Pembentukan OJK diharapkan bisa mengatur sektor jasa keuangan agar terselenggara secara teratur, adil, transparan, akuntabel dan mampu mewujudkan sistem keuangan yang tumbuh secara berkelanjutan dan stabil, serta mampu melindungi kepentingan konsumen maupun masyarakat.

Sebelumnya, beredar isu terkait pengembalian pengawasan perbankan ke BI dikarenakan ketidakpuasan akan kinerja OJK selama pandemi. Hal tersebut disampaikan oleh dua orang sumber yang diberi pengarahan tentang masalah ini, seperti dikutip dari Reuters, Kamis (2/7/2020) lalu.

OJK didirikan berdasarkan undang-undang tahun 2011 untuk mengawasi lembaga keuangan. OJK dibentuk dengan best practice dari struktur regulasi jasa keuangan Inggris saat itu. Sumber menyebutkan, Indonesia saat ini tengah melihat Prancis, yang memiliki otoritas administratif independen di bawah bank sentral yang mengawasi perbankan.

"BI sangat senang tentang ini. Tetapi akan ada tambahan untuk KPI (key performance indicator), akan diberitahu untuk tidak hanya menjaga mata uang dan inflasi, tetapi juga pengangguran," kata sumber.
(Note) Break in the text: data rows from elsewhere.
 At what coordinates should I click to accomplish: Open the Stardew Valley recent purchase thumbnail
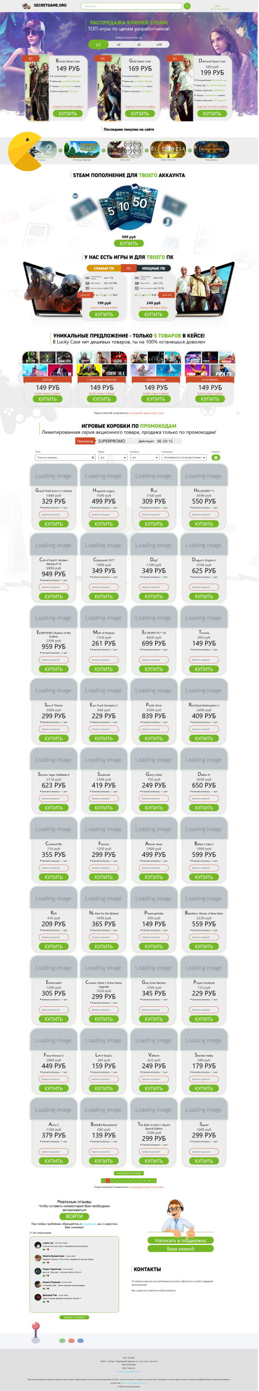pos(82,149)
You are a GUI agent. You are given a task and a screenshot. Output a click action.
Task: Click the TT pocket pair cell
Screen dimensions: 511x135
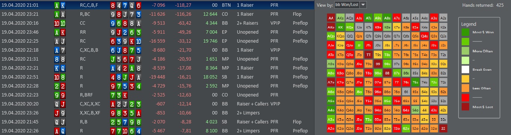coord(368,55)
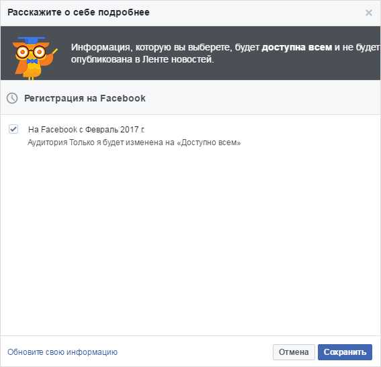Click the empty white area of the dialog

coord(191,241)
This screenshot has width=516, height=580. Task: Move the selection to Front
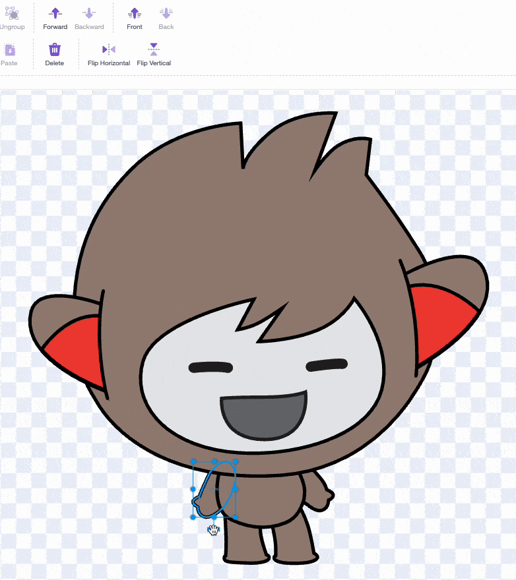tap(135, 13)
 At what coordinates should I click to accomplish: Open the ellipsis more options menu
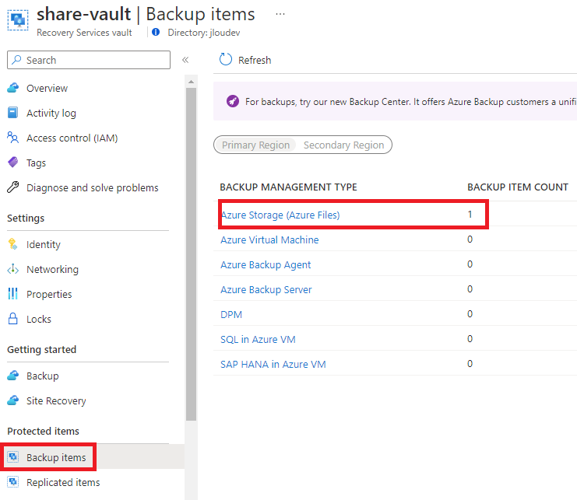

OJK juga proaktif mendukung Pemerintah dalam menangani dampak COVID-19 dan mendorong pemulihan ekonomi nasional dengan menerbitkan kebijakan restrukturisasi sesuai kewenangannya sebagai regulator sektor jasa keuangan. Kebijakan restrukturisasi tersebut, diterbitkan pada 26 Februari 2020 yang dituangkan dalam POJK 11/2020 pada 16 Maret 2020.

"OJK mengharapkan seluruh pegawainya fokus dengan pelaksanaan UU dan berkonsentrasi menjadi bagian penanganan COVID-19 yang dibutuhkan oleh masyarakat," ujar Deputi Komisioner Humas dan Logistik OJK Anto Prabowo, dalam keterangannya, Jumat (3/7/2020).

Restrukturisasi ini menjadi acuan dalam penjabaran Perppu 1/2020 melalui Penerbitan PP 23/2020 yang antara lain berupa Subsidi Bunga (PMK 65/2020), penempatan untuk Kebutuhan Likuiditas (PMK 64/2020) dan untuk menggerakkan sektor riil melalui penempatan uang negara (PMK 70/2020).

"Nilai insentif selama 3 bulan realisasi stimulus relaksasi restrukturisasi kredit mencapai lebih Rp 97 triliun," ujar Anto Prabowo.

OJK berharap kebijakan restrukturisasi mampu menggerakkan sektor riil. Karena tanpa bergeraknya sektor riil segala yang disiapkan pemerintah seperti penempatan uang negara dan subsidi bunga itu akan mengalami hambatan.

"OJK fokus pada upaya membantu Pemerintah dalam pemulihan ekonomi nasional sesuai kewenangan OJK dan tidak fokus pada hal lainnya," ungkap Anto Prabowo.